If you're a seafood lover then you need to try this absolutely scrumptious pan-seared keto scallops with pink peppercorn cream sauce and asparagus! The scallops are crispy on the outside and perfectly tender on the inside and it's pairing with a creamy peppercorn cream keto sauce make for the perfect dinner or lunch dish!
Blanch the asparagus: Fill a 5-quart saucepan three-quarters full of water. Add the tablespoon of salt and bring to a boil, covered, over high heat. Blanch the asparagus in the boiling water for 1 to 2 minutes, then remove from the water and set aside.
Heat a large sauté pan over medium heat, then put the butter in the pan and allow it to heat up for 1 to 2 minutes.

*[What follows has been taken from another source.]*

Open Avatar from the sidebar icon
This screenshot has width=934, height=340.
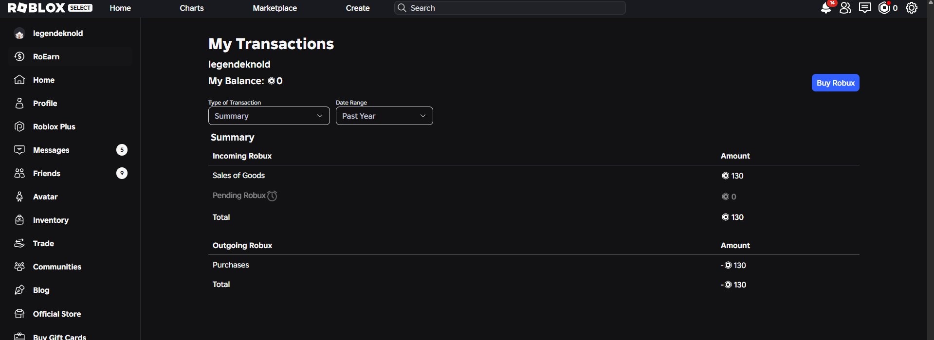19,197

Season the scallops with the salt and cracked pepper. Add the garlic and pink peppercorns to the pan and cook for 3 to 4 minutes. Add the scallops and sear for 2 to 3 minutes, then flip them over and sear for an additional 1 to 2 minutes for medium-cooked scallops. Remove the scallops from the pan and set aside.
Place the asparagus in the same pan you used to cook the scallops and sauté over medium heat for 2 to 3 minutes. Remove the asparagus from the pan and set aside.
Add the cream to the pan and whisk until the butter and cream have combined evenly.
To serve, divide the asparagus evenly among 4 plates, then place the keto scallops on top of the asparagus. Drizzle the cream sauce over the top and garnish with Himalayan salt.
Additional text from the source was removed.